• Extract provided:

+++++

# Finishing a coffee table



## hankh (Jun 25, 2013)

I am making a coffee table of Indian Rosewood and maple. I have used linseed oil on both woods with good results - brings out the natural colors and grain without adding color. But the coffee table needs to liquid and scratch resistant. Suggestions? Hank


----------



## jw2170 (Jan 24, 2008)

I believe there is a 'pour on' epoxy resin that will give it a surface like glass. The more coats, the thicker it will be....

http://youtu.be/qQrRVUarzPc

http://youtu.be/WHtnQmvnqNo


----------



## TRN_Diesel (Feb 24, 2009)

jw2170 said:


> I believe there is a 'pour on' epoxy resin that will give it a surface like glass. The more coats, the thicker it will be....
> 
> DIY Channel - How to apply Liquid Glass / 2 Part Epoxy Resin on almost any surface. - YouTube
> 
> ArtResin Glossy Clearcoat - on one MASSIVE piece of art. - YouTube


Have a look at this video on applying Tung Oil.

Woodworking : How to Apply Tung Oil to Wood - YouTube

The trick is to used 400 grit sandpaper and work it into the wood.


----------



## jw2170 (Jan 24, 2008)

Hi Dan, I bow to you superior experience in these matters, but will Tung Oil help to make the surface scratch resistant?

That is what I was focusing on.....


----------



## TRN_Diesel (Feb 24, 2009)

jw2170 said:


> Hi Dan, I bow to you superior experience in these matters, but will Tung Oil help to make the surface scratch resistant?
> 
> That is what I was focusing on.....


James

I have used many finishes and have yet to find one that will not scratch. There are numerous finishes that can be applied as both you and I have cited in our post. To say one is better than the other is harsh, I would leave it up to the person and what they are comfortable doing. 

I just tried this and it was so easy to apply I was astonished to be honest. It also allows you to apply two coats in half a day. 

What I would recommend to Peter is use some scrap pieces and conduct his own experiment and as they say the proof is in the pudding!


----------



## jw2170 (Jan 24, 2008)

+++++

• Rows for locating text and elements:
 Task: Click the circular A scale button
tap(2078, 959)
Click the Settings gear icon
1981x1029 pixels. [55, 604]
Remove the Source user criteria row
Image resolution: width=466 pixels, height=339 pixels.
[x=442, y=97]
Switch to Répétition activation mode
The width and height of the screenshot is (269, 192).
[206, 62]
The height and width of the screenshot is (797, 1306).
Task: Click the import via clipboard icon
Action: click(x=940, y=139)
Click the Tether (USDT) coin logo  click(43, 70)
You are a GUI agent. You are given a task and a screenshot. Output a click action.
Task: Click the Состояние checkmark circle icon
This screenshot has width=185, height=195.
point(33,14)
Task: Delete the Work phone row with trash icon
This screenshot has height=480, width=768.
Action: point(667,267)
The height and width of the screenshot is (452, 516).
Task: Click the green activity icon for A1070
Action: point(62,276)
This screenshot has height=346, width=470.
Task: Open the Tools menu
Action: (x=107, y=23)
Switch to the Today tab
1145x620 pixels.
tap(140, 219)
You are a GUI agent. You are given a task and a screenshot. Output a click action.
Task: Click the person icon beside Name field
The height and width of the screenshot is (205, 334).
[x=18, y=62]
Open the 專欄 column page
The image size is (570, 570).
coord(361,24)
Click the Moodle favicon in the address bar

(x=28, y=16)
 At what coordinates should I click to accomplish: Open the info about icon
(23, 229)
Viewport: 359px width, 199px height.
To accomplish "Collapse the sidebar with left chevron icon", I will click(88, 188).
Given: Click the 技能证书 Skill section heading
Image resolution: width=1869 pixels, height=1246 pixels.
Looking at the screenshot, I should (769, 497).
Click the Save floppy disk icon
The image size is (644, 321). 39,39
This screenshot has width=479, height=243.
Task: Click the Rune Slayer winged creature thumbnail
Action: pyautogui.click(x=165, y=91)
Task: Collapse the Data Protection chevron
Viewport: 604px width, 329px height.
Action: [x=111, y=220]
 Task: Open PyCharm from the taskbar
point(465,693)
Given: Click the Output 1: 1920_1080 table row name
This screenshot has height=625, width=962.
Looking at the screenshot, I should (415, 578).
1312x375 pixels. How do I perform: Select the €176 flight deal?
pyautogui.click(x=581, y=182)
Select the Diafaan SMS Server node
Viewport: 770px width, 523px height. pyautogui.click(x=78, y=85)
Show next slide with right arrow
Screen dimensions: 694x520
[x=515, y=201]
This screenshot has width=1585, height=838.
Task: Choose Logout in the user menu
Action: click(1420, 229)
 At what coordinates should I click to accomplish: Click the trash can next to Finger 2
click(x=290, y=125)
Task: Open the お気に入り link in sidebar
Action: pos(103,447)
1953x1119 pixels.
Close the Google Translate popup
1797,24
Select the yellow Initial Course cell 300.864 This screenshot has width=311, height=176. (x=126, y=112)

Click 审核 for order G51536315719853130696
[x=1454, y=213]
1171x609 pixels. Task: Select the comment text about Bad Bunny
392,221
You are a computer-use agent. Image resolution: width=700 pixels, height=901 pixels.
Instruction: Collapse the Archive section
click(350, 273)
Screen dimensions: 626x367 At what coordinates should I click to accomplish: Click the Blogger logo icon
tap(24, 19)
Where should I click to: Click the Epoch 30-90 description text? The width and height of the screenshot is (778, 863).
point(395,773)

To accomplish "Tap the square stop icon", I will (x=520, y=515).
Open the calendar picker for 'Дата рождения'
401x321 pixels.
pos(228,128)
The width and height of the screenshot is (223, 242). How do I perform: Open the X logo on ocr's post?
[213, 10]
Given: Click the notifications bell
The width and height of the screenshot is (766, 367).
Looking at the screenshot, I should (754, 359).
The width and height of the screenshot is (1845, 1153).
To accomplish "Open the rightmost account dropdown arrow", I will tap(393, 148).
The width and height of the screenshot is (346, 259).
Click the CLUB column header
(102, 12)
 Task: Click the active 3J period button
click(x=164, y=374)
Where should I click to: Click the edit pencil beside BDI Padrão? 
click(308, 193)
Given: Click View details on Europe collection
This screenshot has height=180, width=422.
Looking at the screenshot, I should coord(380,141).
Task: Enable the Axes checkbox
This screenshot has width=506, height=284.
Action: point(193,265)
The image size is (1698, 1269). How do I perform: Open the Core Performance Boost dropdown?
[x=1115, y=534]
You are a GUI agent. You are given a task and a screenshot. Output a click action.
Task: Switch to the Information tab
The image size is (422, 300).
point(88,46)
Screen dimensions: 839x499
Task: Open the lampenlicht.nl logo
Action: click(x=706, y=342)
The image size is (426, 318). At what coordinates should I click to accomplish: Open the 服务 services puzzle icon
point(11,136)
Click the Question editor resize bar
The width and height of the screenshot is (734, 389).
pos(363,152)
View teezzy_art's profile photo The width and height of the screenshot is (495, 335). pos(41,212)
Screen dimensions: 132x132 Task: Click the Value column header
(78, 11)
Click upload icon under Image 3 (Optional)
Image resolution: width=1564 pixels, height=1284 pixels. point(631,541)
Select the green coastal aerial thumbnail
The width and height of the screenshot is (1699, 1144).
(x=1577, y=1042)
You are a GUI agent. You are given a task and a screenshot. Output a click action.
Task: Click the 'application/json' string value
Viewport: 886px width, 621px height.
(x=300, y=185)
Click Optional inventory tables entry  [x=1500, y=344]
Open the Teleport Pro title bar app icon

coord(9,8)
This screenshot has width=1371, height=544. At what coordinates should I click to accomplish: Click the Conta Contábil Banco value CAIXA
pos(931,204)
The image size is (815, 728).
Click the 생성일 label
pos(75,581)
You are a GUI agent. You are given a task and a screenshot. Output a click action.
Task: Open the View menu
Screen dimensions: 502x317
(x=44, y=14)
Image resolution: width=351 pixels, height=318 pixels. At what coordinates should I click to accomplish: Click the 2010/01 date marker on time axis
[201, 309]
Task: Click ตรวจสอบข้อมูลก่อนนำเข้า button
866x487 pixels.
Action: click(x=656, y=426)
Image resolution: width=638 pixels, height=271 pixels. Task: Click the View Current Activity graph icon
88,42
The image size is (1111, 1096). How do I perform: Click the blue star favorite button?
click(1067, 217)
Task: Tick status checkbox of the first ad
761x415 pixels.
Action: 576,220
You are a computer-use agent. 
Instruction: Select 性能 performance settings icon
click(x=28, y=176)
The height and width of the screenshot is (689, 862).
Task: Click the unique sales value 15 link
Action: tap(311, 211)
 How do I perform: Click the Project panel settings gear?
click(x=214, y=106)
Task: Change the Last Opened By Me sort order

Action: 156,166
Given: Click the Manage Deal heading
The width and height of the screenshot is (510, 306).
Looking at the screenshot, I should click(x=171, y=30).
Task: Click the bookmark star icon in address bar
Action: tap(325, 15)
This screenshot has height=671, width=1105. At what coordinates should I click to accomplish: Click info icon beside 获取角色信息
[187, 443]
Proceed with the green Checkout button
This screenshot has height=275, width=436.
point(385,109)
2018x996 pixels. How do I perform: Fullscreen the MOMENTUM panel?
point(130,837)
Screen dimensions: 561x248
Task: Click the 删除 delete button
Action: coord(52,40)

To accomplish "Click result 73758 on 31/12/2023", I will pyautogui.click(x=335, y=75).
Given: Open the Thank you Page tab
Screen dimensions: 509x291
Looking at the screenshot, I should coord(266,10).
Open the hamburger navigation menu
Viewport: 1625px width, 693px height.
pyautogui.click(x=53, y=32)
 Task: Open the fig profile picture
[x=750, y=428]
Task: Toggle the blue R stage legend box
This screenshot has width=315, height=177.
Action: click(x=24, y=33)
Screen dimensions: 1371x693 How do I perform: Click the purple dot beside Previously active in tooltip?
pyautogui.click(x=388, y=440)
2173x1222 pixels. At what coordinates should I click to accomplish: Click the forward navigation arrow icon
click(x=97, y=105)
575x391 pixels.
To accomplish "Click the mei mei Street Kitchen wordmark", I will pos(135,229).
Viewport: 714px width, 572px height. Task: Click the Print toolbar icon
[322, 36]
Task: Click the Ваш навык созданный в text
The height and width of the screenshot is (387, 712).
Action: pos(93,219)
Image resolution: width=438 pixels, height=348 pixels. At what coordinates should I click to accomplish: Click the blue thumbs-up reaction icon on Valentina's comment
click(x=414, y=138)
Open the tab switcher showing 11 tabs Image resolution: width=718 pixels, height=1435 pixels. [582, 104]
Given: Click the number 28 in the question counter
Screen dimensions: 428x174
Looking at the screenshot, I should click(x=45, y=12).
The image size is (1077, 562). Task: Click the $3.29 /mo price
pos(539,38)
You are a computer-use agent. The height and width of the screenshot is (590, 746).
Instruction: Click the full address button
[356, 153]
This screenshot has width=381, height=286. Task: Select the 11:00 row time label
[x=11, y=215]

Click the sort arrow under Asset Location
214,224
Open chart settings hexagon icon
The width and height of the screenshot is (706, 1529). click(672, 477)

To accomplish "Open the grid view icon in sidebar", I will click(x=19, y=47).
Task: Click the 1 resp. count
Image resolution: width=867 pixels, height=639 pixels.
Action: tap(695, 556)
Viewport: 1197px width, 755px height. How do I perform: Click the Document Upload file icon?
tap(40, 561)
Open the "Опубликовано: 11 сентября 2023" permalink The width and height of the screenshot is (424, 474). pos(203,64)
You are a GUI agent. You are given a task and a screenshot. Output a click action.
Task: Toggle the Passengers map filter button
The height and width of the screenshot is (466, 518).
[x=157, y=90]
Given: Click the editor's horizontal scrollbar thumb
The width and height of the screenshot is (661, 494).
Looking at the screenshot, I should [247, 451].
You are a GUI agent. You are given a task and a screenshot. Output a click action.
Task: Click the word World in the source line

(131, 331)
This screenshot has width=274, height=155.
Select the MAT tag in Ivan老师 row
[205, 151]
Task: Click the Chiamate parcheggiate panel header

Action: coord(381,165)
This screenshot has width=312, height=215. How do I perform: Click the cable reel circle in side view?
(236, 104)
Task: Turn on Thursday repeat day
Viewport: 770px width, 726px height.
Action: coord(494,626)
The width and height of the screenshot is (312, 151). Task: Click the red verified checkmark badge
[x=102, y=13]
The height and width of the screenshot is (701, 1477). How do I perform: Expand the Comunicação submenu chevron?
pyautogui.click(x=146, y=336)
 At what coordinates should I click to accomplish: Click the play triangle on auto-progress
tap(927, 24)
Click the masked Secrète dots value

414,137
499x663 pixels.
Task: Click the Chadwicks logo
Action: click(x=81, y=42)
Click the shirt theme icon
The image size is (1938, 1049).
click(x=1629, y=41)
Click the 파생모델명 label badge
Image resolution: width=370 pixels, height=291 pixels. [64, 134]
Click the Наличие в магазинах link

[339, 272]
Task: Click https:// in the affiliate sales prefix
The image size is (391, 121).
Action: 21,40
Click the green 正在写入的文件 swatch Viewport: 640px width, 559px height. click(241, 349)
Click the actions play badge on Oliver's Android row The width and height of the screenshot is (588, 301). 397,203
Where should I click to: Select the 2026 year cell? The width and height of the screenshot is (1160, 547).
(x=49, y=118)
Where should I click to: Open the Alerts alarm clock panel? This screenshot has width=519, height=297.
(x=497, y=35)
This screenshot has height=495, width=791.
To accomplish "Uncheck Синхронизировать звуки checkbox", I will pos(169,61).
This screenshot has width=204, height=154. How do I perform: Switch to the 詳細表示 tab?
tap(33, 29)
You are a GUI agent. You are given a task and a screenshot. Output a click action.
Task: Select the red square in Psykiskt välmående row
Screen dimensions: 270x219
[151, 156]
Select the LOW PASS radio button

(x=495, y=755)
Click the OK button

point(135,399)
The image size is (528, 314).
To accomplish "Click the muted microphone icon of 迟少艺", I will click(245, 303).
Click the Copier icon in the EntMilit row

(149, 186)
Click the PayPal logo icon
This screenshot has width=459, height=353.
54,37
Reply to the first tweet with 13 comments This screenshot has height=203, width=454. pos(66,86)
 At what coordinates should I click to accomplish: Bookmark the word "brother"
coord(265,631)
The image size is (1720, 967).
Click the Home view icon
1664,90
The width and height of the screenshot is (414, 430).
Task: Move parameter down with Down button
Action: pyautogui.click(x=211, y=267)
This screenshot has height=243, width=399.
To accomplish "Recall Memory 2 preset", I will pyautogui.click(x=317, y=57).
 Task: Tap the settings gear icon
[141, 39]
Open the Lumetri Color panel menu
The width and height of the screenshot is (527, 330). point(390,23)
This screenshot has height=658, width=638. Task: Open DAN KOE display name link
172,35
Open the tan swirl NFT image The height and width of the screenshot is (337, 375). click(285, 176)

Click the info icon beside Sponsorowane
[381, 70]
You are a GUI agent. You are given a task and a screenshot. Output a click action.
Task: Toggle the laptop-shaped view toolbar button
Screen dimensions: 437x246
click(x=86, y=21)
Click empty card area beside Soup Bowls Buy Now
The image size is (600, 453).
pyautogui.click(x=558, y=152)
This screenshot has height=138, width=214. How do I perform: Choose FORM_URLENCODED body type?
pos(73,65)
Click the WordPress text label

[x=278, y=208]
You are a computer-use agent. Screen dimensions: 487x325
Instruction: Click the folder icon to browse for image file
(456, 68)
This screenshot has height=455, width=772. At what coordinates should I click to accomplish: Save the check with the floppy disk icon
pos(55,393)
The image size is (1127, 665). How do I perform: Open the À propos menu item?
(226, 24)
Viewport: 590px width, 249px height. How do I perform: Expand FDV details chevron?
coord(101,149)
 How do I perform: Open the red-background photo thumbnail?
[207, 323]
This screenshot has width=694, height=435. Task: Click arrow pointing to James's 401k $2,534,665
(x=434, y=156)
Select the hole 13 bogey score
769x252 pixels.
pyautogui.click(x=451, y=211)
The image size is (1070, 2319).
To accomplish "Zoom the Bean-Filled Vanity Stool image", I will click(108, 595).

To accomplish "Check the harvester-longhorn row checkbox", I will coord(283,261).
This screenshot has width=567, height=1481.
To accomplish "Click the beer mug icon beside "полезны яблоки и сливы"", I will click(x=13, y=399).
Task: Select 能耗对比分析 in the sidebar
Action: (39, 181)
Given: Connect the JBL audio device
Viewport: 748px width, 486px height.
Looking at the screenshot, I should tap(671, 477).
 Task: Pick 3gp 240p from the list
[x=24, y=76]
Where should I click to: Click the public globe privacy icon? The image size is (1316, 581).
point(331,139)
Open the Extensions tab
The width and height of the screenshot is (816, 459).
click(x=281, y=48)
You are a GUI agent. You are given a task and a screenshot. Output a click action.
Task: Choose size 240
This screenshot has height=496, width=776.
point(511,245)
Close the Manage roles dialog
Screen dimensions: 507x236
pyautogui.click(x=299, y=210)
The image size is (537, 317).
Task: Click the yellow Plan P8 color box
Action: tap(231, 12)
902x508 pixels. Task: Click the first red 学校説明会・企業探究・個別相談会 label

+++++

• Given instruction 1: Extract the part of the coffee table thread starting at "I just tried" and ending at "in the pudding!".
• Given instruction 2: In the coffee table thread, what grit of sandpaper does TRN_Diesel say to use when working Tung Oil into the wood?
• Given instruction 3: Carry on the coffee table thread from the point where it stops.
These rows come from a separate source.

• Task response 1:
I just tried this and it was so easy to apply I was astonished to be honest. It also allows you to apply two coats in half a day. 

What I would recommend to Peter is use some scrap pieces and conduct his own experiment and as they say the proof is in the pudding!

• Task response 2: 400 grit sandpaper.

• Task response 3:
Point taken, Dan.


----------



## beemor (Feb 29, 2012)

jw2170 said:


> I believe there is a 'pour on' epoxy resin that will give it a surface like glass. The more coats, the thicker it will be....
> 
> DIY Channel - How to apply Liquid Glass / 2 Part Epoxy Resin on almost any surface. - YouTube
> 
> ArtResin Glossy Clearcoat - on one MASSIVE piece of art. - YouTube


I have used this for small tables and serving trays. It is waterproof and doesn't mind a bit of heat. My grandson coated a paper plate with it and gets supper served on it.


----------



## rwl7532 (Sep 8, 2011)

Consider adding a glass top to the table.
Possibly tempered.


----------



## berry (Oct 17, 2005)

I think I'd use the linseed oil you are comfortable with to bring out the grain. Make sure it flashes off completely and then put on a clear top coat. 

I'm pretty happy with General Finishes polyacrylic. I've used this water based product on a few projects and been very happy. Because it's water based I'm not afraid to use it in the house during the winter. It dries quickly, you can do a couple coats a day with very light sanding in between. It does require 3 coats to look good. I apply with a paint brush or paint pad. It's available in gloss, semi-gloss and satin.


----------



## hankh (Jun 25, 2013)

berry said:


> I think I'd use the linseed oil you are comfortable with to bring out the grain. Make sure it flashes off completely and then put on a clear top coat.
> 
> I'm pretty happy with General Finishes polyacrylic. I've used this water based product on a few projects and been very happy. Because it's water based I'm not afraid to use it in the house during the winter. It dries quickly, you can do a couple coats a day with very light sanding in between. It does require 3 coats to look good. I apply with a paint brush or paint pad. It's available in gloss, semi-gloss and satin.


Thanks for all the info. Will a water-based acrylic work after applying linseed oil?


----------



## denniswoody (Dec 11, 2011)

Minwax Wipe On Poly produces a nice easy to apply finish that is alcohol and water resistant.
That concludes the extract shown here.